Remedy 5: add a cache-buster to the resource name

This is the power-play. Caching works on the assumption the webserver and browser are identifying the resource by its name. So the trick here is to get your browser to use a different name from last time when it makes its request.

The reason you can do this easily in the buggy editor is because you know the HTML you're loading is dynamic: your Python is always processing the template before it sends it back. So if you edit templates/base.html and change the URL of the CSS style sheet from this:

<link href="static/app.css" ...>

...to this:

<link href="static/app.css?{{ range(1, 9999) | random }}" ...>

...you'll be adding a ? and a random number (between 1 and 9999) to the name of the resource your browser will ask for every time a new HTML page is loaded. So instead of requesting /static/app.css, your browser will ask for /static/app.css?4365 or something. It so happens that your Python will ignore everything after the ? in the URL for static content... but the browser doesn't know that.

This is working on the server-side because if you look at all your templates you'll see:

{% extends "base.html" %}

...in there. That's how all the pages are getting the same <html> and CSS: they're really templates-in-tempates.

Cache-busting in the real world

This "cache busting" technique is actually very common in production sites, but not on every request like you're doing it. (That would defeat the whole point of caching). Instead, it's common for the cache-buster number to change every time new or updated static content is deployed on production. So you might change your CSS file twenty times on your development site while you are fiddling with the colour. But once you have decided, you publish that new CSS on the production site. At that moment, you change the cache-buster up there just once. That bypasses all the caches of all the browsers out there in the world that had already cached the old one, and instead they load (and cache) the new one.

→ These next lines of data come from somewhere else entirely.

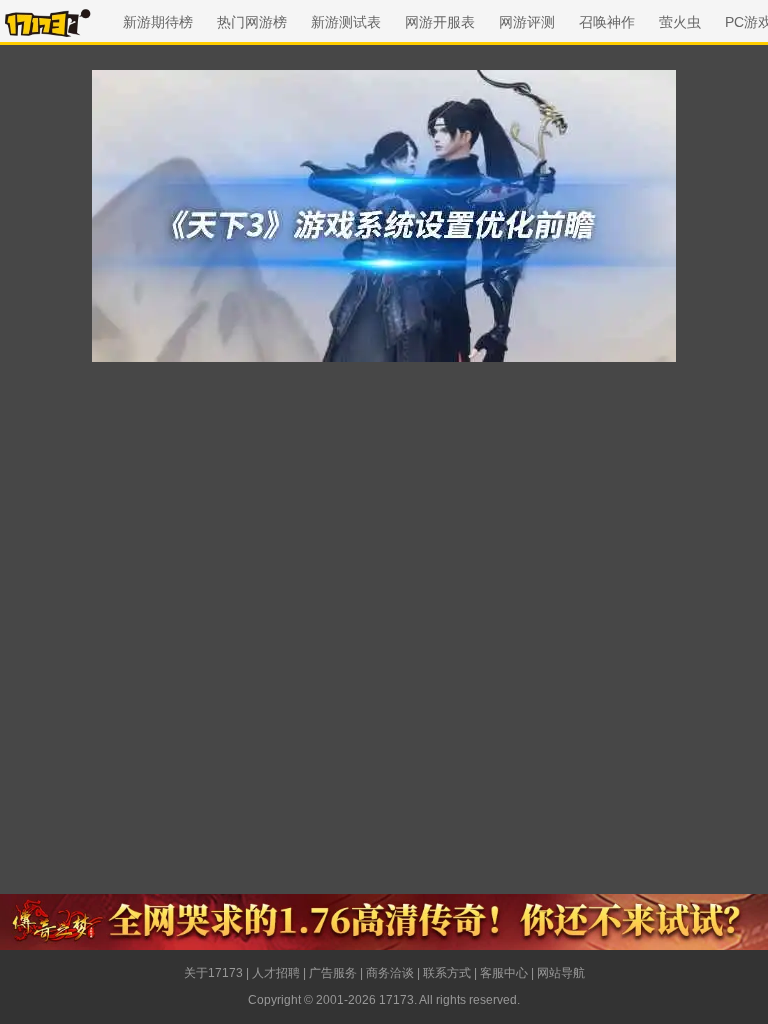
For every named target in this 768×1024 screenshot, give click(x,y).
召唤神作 (607, 22)
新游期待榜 (158, 22)
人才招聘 (276, 973)
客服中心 (504, 973)
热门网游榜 (252, 22)
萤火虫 (680, 22)
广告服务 (333, 973)
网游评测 (527, 22)
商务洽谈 (390, 973)
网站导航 (561, 973)
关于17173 (213, 973)
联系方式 (447, 973)
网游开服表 (440, 22)
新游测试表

Here's the stylesheet URL from the college's website:

<link href="/bundles/main-css?v=shCmkLK_cbodQXvV1YDOortkWaTOHK_uh659zf9ZeJI1"
  rel="stylesheet">

See the cache-buster there? That number/hash will be the same until the next time a developer or designer modifies the stylesheet, and then it will change. On the college site, do View page source and see if you can find that CSS link (it will be somewhere in the <head> element near the top). Can you see if the cache-buster has changed since this tech note was published?

Why is this different from what you're doing by adding random to base.html? Because you're using a new cache-buster number for every request, which means it's forcing a new request even when file has not changed. The real-world use of this technique is for every new deployment, which only happens each time the file is changed.

...or look at the header of this page (view source now!). Can you see the cache-buster? The tech notes you're reading are 100% static.




More information for looking deeper:

  • The negotiation over caching happens in the request and response headers.

  • You can see the browser telling the webserver if it already has a resource when it makes a request by opening the dev/inspector tools in your browser and looking in the "network" section. See if you can find the Request's headers: specifically it's the If-Modified-Since header. The server can either send back 200 Success (together with the content requested) or else 304 Not Modified (so reuse the one you've got).

  • The description above uses "time-to-live" but actually it's not really called that: see cache control for the real details (basically it's a more complex variation of max-age and expires and other directives too).

  • See Flask's documentation on programmatically getting the time-to-live setting: get_send_file_max_age.

  • Caching on the web is more complicated than this because the cache in your browser is just one of the places this is happening: that's a forward cache. To stop busy sites being overwhelmed by requests, there are reverse caches and CDNs too. Luckily for the buggy editor project, there are no reverse caches between your browser and localhost, so the browser cache is probably the only one you'll have to worry about.